== Task description ==
Scale the records from their start through the line containing "will [360, 72].", and reproduce every line, requests included. Multiply each coordinate in the answers by 1.2 and round to whole numbers, with halves rounded up.

•••••

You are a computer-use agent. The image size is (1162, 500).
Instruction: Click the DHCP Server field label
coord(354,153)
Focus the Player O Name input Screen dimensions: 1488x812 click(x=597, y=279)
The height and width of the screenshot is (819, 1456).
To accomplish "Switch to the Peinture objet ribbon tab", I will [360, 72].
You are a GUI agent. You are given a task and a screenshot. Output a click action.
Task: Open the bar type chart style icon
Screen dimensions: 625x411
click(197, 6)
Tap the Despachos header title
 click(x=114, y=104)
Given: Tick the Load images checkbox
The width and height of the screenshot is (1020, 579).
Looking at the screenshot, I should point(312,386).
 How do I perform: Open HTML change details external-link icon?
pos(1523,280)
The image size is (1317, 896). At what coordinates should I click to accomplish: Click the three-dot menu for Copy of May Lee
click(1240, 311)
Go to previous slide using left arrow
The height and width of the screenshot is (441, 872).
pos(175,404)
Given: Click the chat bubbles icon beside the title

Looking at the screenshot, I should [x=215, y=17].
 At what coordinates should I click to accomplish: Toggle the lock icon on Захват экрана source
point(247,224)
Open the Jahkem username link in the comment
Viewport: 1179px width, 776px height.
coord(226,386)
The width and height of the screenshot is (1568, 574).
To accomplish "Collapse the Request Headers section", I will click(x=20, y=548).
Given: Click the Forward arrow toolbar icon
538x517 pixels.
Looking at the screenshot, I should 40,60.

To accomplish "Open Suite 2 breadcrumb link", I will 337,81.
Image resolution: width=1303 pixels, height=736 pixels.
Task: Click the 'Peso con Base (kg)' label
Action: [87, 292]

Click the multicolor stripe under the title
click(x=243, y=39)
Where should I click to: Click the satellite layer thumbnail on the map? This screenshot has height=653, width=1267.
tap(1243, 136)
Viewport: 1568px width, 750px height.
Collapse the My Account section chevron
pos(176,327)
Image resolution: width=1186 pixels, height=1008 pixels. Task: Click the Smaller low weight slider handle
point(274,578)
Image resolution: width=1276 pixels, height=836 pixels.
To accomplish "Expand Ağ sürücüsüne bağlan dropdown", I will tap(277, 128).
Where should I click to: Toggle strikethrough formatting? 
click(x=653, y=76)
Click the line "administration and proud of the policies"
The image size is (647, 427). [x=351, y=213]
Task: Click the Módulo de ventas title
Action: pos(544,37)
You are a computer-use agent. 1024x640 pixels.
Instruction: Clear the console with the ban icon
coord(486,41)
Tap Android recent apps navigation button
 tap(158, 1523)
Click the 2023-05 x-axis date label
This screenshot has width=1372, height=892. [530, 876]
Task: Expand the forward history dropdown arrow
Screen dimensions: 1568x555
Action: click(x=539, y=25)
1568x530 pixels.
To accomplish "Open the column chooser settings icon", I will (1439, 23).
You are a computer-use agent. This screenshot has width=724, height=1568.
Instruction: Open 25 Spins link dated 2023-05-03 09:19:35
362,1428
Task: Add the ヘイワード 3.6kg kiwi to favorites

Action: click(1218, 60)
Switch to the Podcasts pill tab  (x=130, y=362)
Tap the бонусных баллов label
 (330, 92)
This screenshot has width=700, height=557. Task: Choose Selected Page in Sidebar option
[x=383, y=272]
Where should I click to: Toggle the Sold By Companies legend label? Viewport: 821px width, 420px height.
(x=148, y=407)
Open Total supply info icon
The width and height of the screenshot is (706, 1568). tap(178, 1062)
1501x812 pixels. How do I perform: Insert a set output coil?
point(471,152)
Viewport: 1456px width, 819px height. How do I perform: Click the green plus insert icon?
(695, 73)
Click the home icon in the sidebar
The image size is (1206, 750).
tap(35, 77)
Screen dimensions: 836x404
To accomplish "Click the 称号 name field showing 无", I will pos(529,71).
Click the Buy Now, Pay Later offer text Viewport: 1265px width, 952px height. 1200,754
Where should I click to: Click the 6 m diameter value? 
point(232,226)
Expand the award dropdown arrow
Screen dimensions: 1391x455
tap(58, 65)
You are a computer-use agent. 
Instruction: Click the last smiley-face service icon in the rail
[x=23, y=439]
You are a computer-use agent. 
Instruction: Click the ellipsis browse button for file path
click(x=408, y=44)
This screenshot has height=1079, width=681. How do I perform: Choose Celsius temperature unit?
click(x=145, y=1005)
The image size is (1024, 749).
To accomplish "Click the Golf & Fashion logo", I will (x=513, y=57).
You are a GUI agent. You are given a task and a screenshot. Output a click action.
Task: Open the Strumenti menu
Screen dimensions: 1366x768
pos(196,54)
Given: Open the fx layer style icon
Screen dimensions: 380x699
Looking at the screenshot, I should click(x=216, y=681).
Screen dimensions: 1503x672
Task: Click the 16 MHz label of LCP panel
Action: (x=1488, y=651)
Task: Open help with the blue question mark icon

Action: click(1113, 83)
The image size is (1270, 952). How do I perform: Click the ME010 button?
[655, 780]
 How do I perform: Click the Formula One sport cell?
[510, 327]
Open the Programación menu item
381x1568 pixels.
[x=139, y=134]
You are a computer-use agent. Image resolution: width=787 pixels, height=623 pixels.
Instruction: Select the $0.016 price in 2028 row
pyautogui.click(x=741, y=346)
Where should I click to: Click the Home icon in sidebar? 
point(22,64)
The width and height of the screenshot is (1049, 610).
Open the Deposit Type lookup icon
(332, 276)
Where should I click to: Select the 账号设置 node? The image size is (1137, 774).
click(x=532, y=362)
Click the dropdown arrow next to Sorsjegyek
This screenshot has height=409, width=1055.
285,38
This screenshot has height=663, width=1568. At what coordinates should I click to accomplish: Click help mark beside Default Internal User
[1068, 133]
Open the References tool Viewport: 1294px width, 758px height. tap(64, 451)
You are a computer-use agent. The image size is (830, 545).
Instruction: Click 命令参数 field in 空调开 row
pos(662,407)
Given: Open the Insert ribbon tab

•••••

== The answer ==
You are a computer-use agent. The image size is (1162, 500).
Instruction: Click the DHCP Server field label
coord(425,184)
Focus the Player O Name input Screen dimensions: 1488x812 click(x=716, y=335)
The height and width of the screenshot is (819, 1456).
To accomplish "Switch to the Peinture objet ribbon tab", I will [432, 86].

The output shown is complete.